Au temps des Pharaons

Nous avons fait une croisière sur le Nil début 2006 et avons découvert un aspect de cette civilisation que nous ne connaissions absolument pas : sa grande maîtrise dans l'art du bondage !

Nous allons illustrer notre propos par des exemples provenant de trois sites.

Commençons par le célèbre Grand Temple d'Abou Simbel construit sous le très long règne de Ramsès II. Ce temple, sauvé des eaux du lac Nasser lors de la construc- tion du barrage d'Assouan, a été creusé à même une colline, sur les bords du Nil. Hauts de près de 20 mètres, quatre colosses à l'effigie du Pharaon gardent l'entrée du temple.

Le socle du colosse situé à gauche de l'entrée est décoré de scènes de guerre évoquant des campagnes menées en Afrique.

On peut voir, en taille réelle, une scène où des prisonniers sont attachés et agenouillés devant le Pharaon.

On distingue très nettement les cordes qui relient les prisonniers par le cou et celles qui attachent les bras en arrière au niveau des coudes (technique expliquée dans la leçon intitulée armbinder.

Le socle du colosse situé à droite de l'entrée est décoré de scènes de guerre évoquant la guerre menée contre les Hittites qui menaçaient la frontière asiatique de l'empire.

On retrouve une scène de prisonniers dans des postures analogues, mais dont l'aspect physique est bien distinct.

Autre lieu où figurent de nombreuses scènes de ligotage : le temple de Medinet-Habou qui se situe non loin de Louxor. Voici une photo des piliers de la 2ème cour.

Chaque base de pilier est décorée d'un bas-relief qui présente des ennemis liés et tenus par un dieu.
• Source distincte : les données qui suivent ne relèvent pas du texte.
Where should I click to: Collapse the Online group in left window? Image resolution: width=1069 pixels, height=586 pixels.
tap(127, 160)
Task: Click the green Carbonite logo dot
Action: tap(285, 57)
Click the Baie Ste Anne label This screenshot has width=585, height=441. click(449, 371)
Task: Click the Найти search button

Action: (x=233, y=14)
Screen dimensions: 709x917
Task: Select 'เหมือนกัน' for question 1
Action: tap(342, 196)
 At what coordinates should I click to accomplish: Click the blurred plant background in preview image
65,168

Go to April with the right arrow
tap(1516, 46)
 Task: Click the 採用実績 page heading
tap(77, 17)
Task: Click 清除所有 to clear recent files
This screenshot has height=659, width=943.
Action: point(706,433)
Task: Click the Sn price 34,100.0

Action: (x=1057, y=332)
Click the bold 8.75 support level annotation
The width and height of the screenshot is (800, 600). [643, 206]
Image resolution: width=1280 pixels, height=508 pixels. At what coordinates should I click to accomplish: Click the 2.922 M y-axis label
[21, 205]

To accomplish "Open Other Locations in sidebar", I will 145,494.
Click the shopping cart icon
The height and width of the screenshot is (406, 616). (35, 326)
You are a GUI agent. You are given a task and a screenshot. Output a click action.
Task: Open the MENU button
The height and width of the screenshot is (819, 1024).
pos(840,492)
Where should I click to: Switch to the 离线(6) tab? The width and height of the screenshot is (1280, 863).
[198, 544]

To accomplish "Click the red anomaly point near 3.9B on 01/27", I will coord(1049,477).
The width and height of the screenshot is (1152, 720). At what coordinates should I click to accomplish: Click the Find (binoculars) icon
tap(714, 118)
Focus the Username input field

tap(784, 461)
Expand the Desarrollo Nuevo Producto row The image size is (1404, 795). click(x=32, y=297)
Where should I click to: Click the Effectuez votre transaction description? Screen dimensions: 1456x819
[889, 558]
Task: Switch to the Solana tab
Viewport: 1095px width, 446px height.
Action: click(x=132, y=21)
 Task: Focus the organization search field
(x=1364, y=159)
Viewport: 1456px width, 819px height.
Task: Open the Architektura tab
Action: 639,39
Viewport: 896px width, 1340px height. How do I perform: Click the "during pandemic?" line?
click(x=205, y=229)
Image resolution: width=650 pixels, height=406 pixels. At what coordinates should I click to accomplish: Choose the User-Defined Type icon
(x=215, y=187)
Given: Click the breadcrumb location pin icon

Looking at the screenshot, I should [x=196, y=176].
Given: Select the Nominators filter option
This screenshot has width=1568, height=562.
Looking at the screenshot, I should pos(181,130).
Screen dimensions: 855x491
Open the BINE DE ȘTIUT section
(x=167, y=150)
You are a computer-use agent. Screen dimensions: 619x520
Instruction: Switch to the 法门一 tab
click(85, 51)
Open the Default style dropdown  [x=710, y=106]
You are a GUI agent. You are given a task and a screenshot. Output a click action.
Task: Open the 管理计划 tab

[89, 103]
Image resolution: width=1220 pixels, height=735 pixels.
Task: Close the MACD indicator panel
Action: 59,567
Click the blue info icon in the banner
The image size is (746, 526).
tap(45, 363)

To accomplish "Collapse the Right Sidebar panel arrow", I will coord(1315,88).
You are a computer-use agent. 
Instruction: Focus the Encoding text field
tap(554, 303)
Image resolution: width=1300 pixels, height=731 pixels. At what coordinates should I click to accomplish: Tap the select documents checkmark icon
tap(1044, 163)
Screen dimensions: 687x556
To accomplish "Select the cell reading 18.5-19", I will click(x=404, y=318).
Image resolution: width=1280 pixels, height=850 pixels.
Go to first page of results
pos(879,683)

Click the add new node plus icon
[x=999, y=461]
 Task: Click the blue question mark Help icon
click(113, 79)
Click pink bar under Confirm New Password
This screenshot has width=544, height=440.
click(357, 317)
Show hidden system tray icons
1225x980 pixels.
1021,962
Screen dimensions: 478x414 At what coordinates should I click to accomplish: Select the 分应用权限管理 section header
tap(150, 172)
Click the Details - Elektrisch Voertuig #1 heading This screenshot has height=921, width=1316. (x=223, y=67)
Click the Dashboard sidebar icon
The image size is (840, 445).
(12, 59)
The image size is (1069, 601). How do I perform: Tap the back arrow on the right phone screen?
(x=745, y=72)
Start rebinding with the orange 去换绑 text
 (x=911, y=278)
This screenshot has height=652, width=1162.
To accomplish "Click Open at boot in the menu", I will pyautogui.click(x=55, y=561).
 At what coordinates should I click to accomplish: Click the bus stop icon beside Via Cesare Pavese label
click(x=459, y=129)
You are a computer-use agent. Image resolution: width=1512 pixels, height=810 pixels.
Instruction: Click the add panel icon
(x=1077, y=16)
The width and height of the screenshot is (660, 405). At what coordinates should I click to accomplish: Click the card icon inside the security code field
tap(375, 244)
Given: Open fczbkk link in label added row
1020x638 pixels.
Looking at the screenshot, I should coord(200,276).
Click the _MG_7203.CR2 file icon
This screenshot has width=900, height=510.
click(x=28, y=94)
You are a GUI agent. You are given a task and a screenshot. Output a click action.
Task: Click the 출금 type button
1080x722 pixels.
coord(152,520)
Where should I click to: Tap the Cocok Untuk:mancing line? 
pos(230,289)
Voici l'un de ces bas-relief où figurent 4 prisonniers attachés chacun de manière différente. Belle variété de techniques de bondage !

Dans cette même cour figure un très grand ensemble qui recouvre plusieurs murs entiers et décrit une guerre menée par Ramsès III. Une partie de cet ensemble représente les suites de la victoire du Pharaon, lorsque les prisonniers lui sont présentés sous la garde de guerrier égyptiens (photo ci-contre).

Les 3 images ci-dessous sont extraites de cet ensemble et illustrent les multiples manières dont les égyptines liaient leurs prisonniers : coudes au-dessus de la tête (à gauche), coudes en avant et poignets sur épaule (au mileu), et enfin coudes en arrière avec 2 techniques différentes (à droite).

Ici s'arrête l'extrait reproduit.